Après un suivi de 19 mois, 27 % des patients ont présenté une récidive de FA. Au cours de l'analyse univariée, l'IVOGAR3D était significativement associé (p < 0,01) à une récidive de FA. De plus, on a également constaté qu'aucun paramètre échographique n'était significativement associé à la survenue d'une récidive.
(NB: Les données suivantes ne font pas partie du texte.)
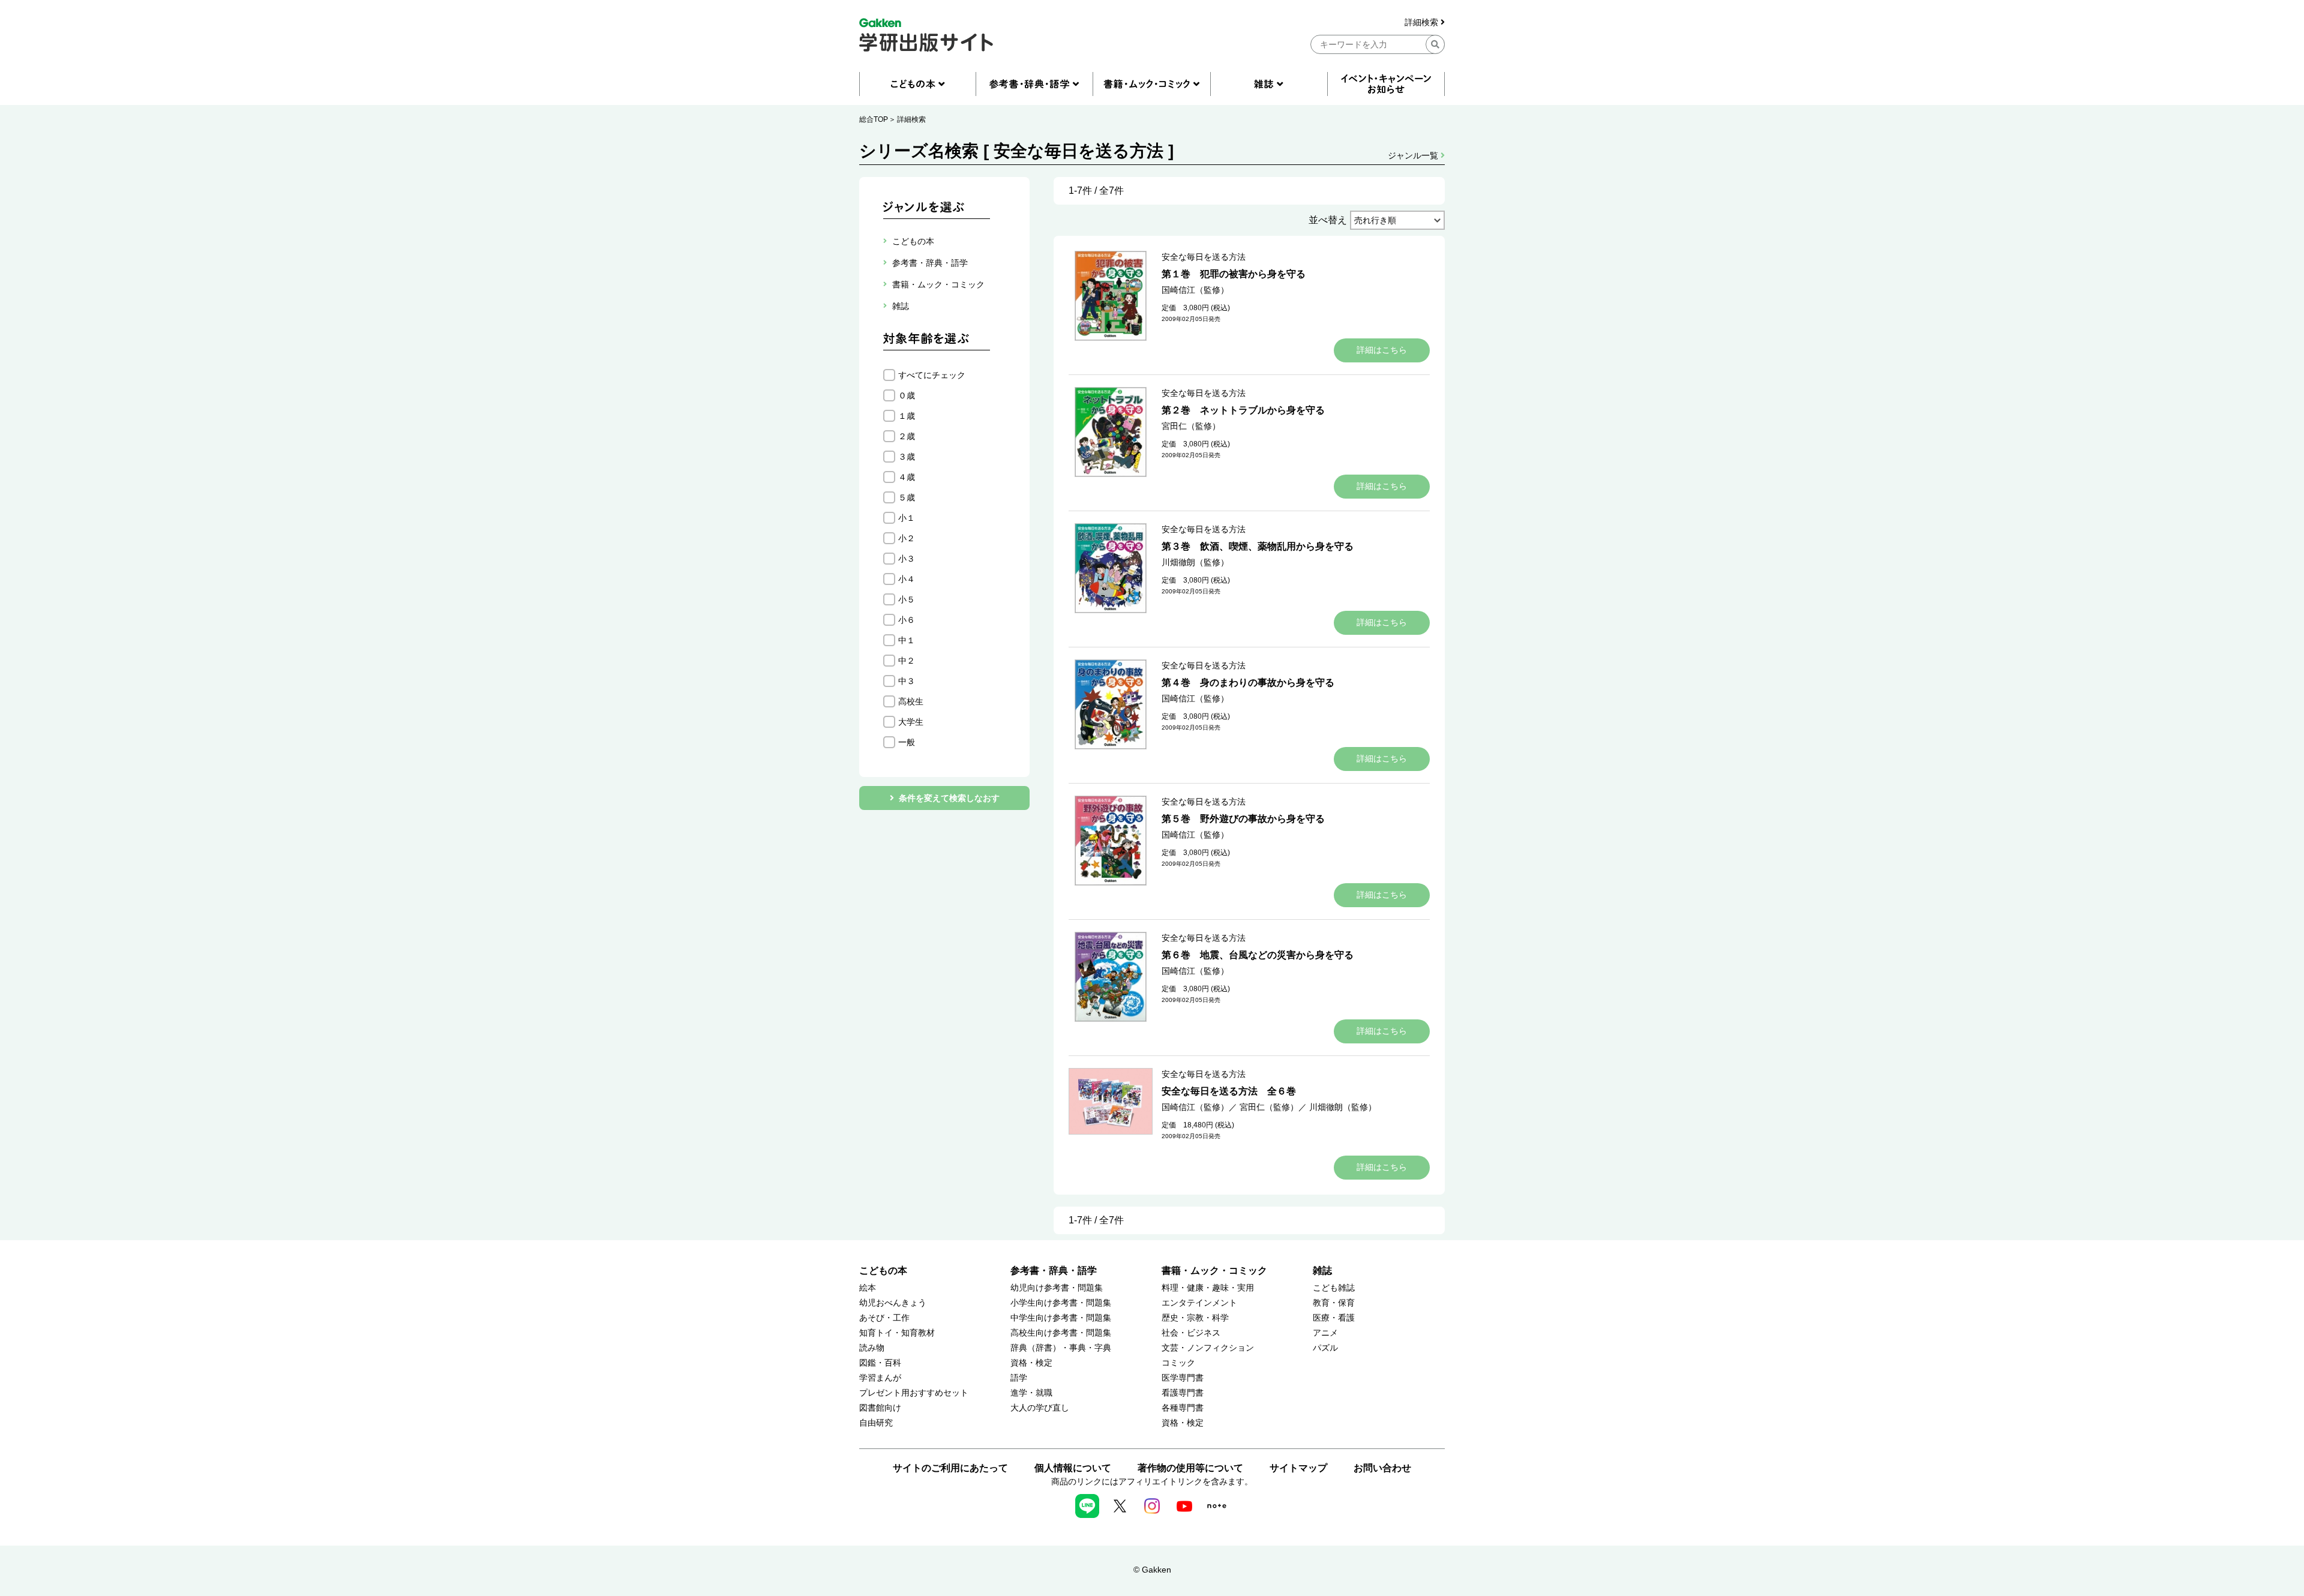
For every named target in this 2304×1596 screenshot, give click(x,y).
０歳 (906, 395)
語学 (1018, 1377)
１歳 (906, 416)
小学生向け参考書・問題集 (1060, 1302)
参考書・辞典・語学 (1053, 1270)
Au cours de l'analyse multivariée, l'IVOGAR3D semblait être le seul facteur prédictif indépendant de récidive d'une FA (HR 1,01 [1,00-1,03], p = 0,017).
Cette étude permet donc de conclure que la technique IVOG-AR3D est plus adéquate que l'échocardiographie pour prédire le risque de récidive après une IVP. Des investigations complémentaires sont nécessaires pour vérifier si ce paramètre peut également s'avérer utile pour adopter une autre technique d'ablation chez les patients à haut risque, pour décider d'interrompre ou non le traitement anticoagulant et/ou pour décider de continuer ou non le traitement antiarythmique.
Conclusion
Les nombreuses possibilités offertes par l'AR3D permettent d'obtenir une précision anatomique maximale dans diverses situations, ce qui favorise la réalisation sûre, rapide et efficace d'interventions complexes.